When Mr. and Mrs. Palmer reached Inverness, they found they could
spend a few days there, one way and another, to good purpose, for
they had friends to visit as well as shopping to do. Mr. Palmer's
affairs calling him to the south were not immediately pressing, and
their sojourn extended itself to a full week of eight days, during
which the girls were under no rule but their own. Their parents
regarded them as perfectly to be trusted, nor were the girls
themselves aware of any reason why they should not be so regarded.
The window of Christina's bedroom overlooked a part of the road
between the New House and the old castle; and she could see from it
all the ridge as far as the grove that concealed the cottage: if now
they saw more of the young men their neighbours, and were led
farther into the wilds, thickets, or pasturage of their
acquaintance, I cannot say she had no hand in it.
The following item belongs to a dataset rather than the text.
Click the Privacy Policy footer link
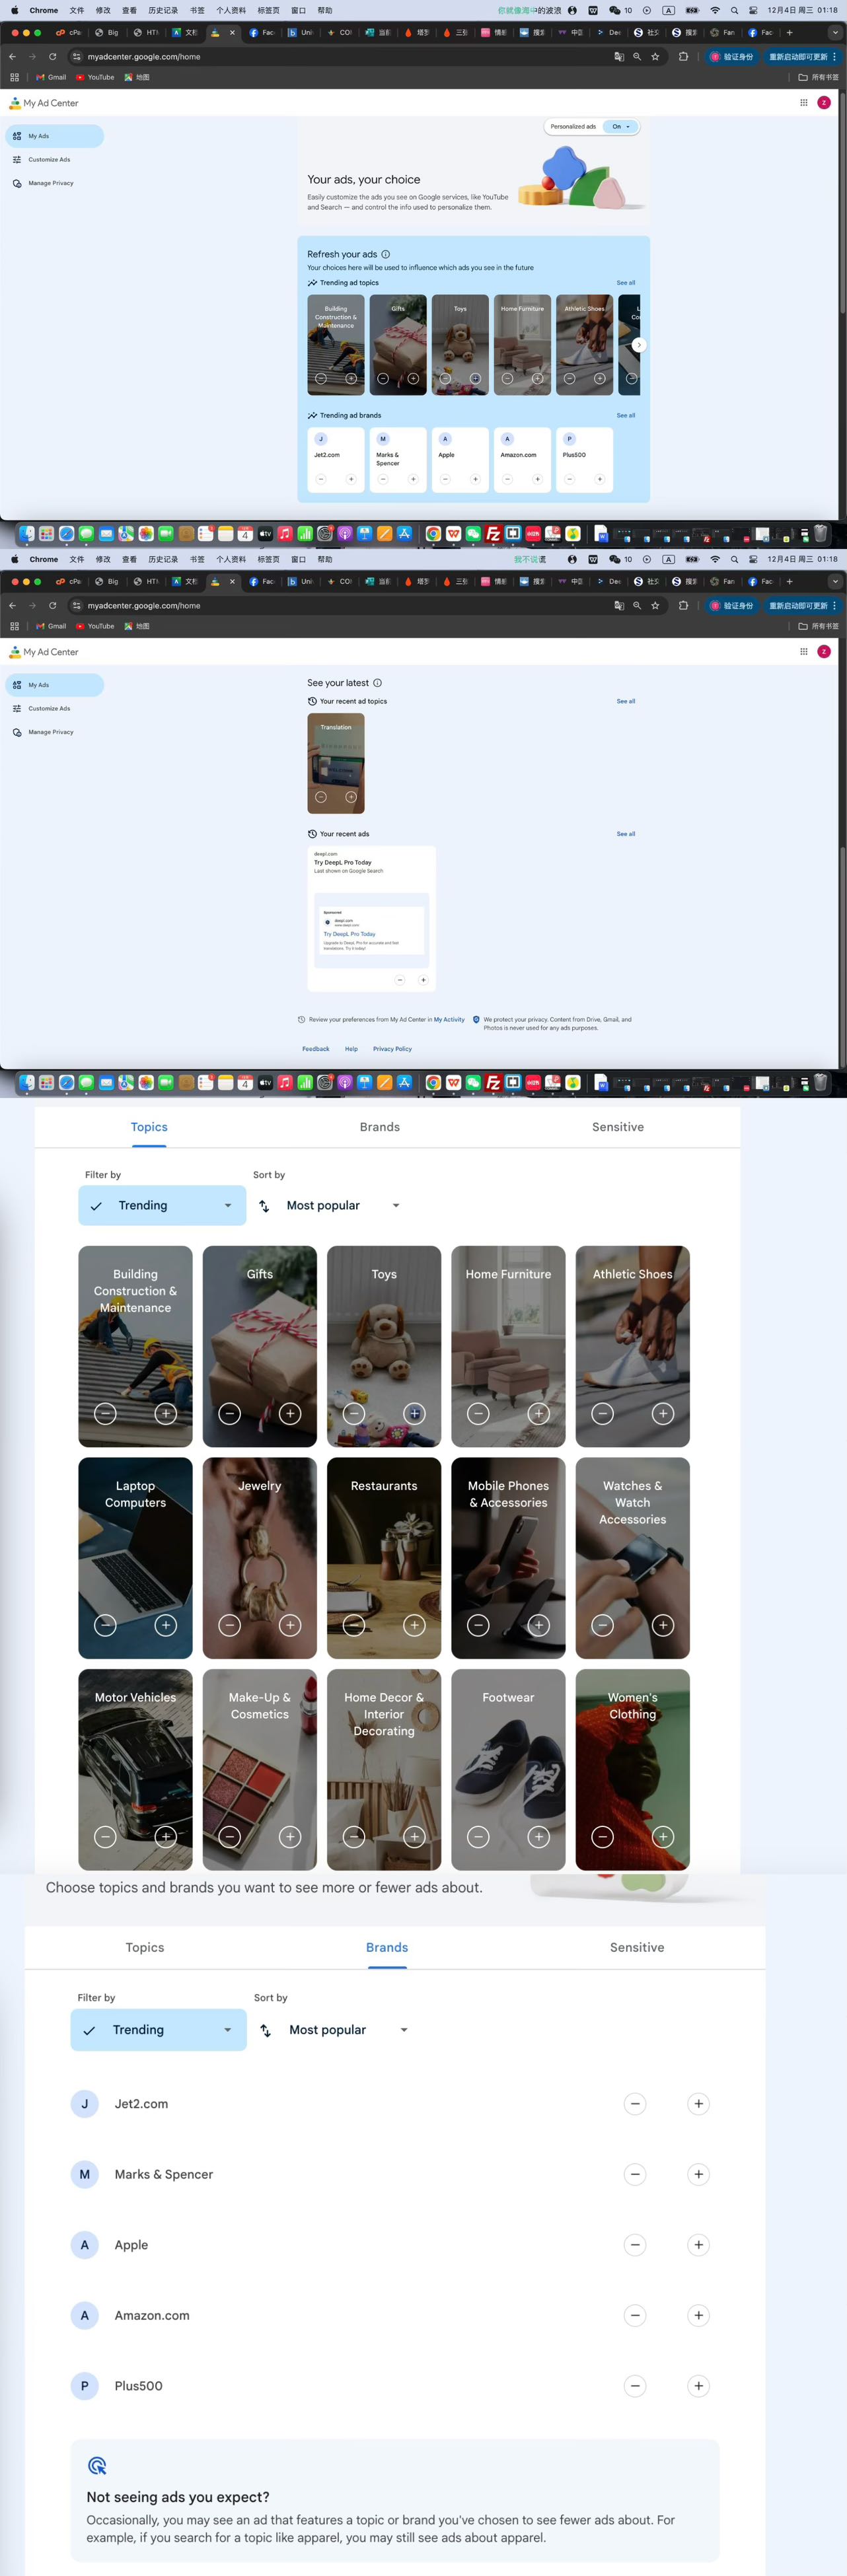The width and height of the screenshot is (847, 2576). [x=392, y=1049]
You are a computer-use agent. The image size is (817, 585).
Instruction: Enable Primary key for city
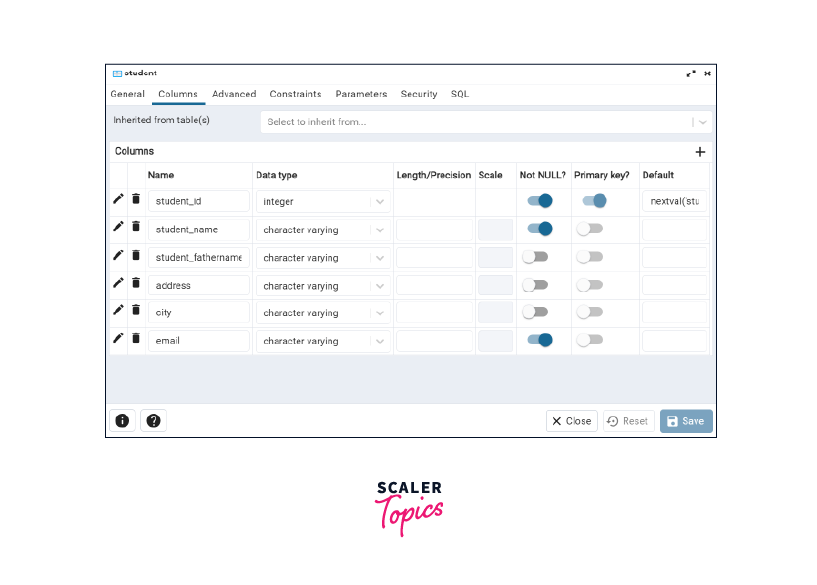(x=589, y=312)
She was depressed by a sense of failure; the boor, as she called
him, was much too thick-skinned for any society but that of his
bulls! and she had made no progress with the Valentine any more than
with the Orson; he was better pleased with her ugly sister than with
her beautiful self!
She would have given neither of tie men another thought, but that
there was no one else with whom to do any of that huckster business
called flirting, which to her had just harm enough in it to make it
interesting to her. She was one of those who can imagine beauty nor
enjoyment in a thing altogether right. She took it for granted that
bad and beautiful were often one; that the pleasures of the world
owed their delight to a touch, a wash, a tincture of the wicked in
them. Such have so many crooked lines in themselves that they fancy
nature laid down on lines of crookedness. They think the obliquity
the beauty of the campanile, the blurring the charm of the sketch.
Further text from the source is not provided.